When well-funded sectarian allies manipulate the democratic process to take away the civil rights of a small minority of Americans, fundamental constitutional safeguards are gravely jeopardized. Conservative religious forces wanted to write their theological viewpoint about marriage into civil law, and they didn't mind trampling on the rights of same-sex couples in the process.
In his column this week in Catholic San Francisco, Archbishop George H. Niederauer says his archdiocese didn't donate any funds to the campaign in favor of Prop. 8, but did pay for, and appropriately disclose, printing and distribution of flyers to parishes. He also casually reports that it was he – a Roman Catholic prelate – who recruited the mega-bucks Mormon Church into the battle over Prop. 8.
"Last May," recalls Niederauer, "the staff of the [state Catholic] Conference office informed me that leaders and members of the Church of Jesus Christ of Latter-day Saints (the Mormons) had given their support to the campaign for Proposition 22 in the year 2000, and were already considering an involvement in connection with Proposition 8. Accordingly, I was asked to contact leaders of the LDS Church whom I had come to know during my eleven years as Bishop of Salt Lake City, to ask them to cooperate again, in this election cycle. I did write to them and they urged the members of their Church, especially those in California, to become involved."
As numerous news media accounts testify, wealthy Mormon Church members around the country subsequently poured millions of dollars and work-hours into the pro-Prop. 8 campaign. They did much of the heavy lifting while the Catholic hierarchy and evangelical and fundamentalist Protestant churches helped man the battle stations.
Mormons, Catholics and fundamentalists more or less regard each other as heretics – and ironically have significantly different theologies about marriage – but they put those differences aside temporarily to form a theocratic alliance.
Archbishop Niederauer brushes aside any church-state concerns with all of this.
"Some would say that, in light of the separation of church and state, churches should remain silent about any political matter," he asserts. "However, religious leaders in America have the constitutional right to speak out on issues of public policy."
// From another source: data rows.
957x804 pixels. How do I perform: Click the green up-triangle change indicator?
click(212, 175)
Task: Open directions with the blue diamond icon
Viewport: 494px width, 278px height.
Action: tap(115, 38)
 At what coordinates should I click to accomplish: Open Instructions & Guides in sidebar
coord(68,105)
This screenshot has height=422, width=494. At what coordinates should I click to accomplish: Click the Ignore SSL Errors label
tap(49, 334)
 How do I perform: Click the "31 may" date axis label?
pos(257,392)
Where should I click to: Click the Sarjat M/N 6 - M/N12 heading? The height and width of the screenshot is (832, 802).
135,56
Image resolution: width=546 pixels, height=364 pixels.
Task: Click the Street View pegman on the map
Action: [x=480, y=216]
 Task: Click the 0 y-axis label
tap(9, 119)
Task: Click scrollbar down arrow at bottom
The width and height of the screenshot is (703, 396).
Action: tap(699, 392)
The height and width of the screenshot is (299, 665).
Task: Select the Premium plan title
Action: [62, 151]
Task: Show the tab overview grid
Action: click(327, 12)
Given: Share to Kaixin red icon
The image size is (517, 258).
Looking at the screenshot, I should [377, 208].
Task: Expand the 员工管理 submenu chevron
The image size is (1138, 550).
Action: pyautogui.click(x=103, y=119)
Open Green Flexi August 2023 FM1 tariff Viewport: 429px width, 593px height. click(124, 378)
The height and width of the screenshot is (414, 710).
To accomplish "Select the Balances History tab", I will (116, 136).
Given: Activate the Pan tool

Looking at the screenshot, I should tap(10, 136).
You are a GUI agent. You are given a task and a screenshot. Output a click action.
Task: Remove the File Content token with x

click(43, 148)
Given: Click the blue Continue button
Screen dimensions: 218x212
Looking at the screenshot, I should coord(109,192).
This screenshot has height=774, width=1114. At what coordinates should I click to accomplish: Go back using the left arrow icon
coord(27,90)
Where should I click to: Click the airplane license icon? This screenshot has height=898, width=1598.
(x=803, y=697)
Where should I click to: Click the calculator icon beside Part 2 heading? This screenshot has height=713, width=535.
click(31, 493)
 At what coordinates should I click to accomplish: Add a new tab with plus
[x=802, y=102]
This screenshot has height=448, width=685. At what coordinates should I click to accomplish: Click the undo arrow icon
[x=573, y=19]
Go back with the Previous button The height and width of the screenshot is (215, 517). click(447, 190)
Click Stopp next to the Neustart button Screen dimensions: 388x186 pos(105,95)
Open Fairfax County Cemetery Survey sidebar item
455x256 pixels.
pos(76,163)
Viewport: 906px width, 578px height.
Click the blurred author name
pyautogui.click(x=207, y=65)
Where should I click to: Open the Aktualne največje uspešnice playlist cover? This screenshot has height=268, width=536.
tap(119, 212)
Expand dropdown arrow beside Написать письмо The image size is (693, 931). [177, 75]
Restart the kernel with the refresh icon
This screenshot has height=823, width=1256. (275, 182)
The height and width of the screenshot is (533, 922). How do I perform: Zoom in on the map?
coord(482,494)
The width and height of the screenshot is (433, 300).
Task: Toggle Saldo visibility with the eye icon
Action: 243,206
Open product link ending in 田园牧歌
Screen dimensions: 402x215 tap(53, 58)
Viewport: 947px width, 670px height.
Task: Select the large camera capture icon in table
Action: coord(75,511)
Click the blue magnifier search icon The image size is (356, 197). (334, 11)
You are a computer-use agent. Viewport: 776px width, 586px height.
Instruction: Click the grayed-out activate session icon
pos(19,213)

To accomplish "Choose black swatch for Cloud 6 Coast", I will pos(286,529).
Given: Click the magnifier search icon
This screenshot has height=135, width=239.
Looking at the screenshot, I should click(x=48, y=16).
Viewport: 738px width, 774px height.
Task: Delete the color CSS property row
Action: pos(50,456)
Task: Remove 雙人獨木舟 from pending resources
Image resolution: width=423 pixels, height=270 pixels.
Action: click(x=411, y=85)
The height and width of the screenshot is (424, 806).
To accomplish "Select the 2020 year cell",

But that comment just scratches the surface of this issue.
Of course, churches have a right to speak out on religious, moral and political issues. But Niederauer and his cronies did much more than that: they orchestrated a massive national political campaign to write their church teachings into civil law at the expense of a vulnerable minority.
The pro-Prop. 8 advertising campaign was divisive and often deceptive. Voters certainly were never told that church hierarchs were plotting behind the scenes to impose church dogma on the state through constitutional fiat.
Many Americans, both gay and straight, are outraged at this sequence of events, and the more they learn, the madder they get. Some of them are even protesting outside Mormon, Catholic and evangelical congregations that spearheaded the Prop. 8 drive.
That upsets Niederauer. In his column, he deplores the heated dialogue and grouses, "We need to be able to disagree without being disagreeable."
Easy for him to say: Nobody manipulated the political process to remove his civil rights. Frankly, when churches plunge into politics, they have to expect the give and take that goes on in the public square. If you can't stand the heat, as Harry Truman put it, get out of the kitchen.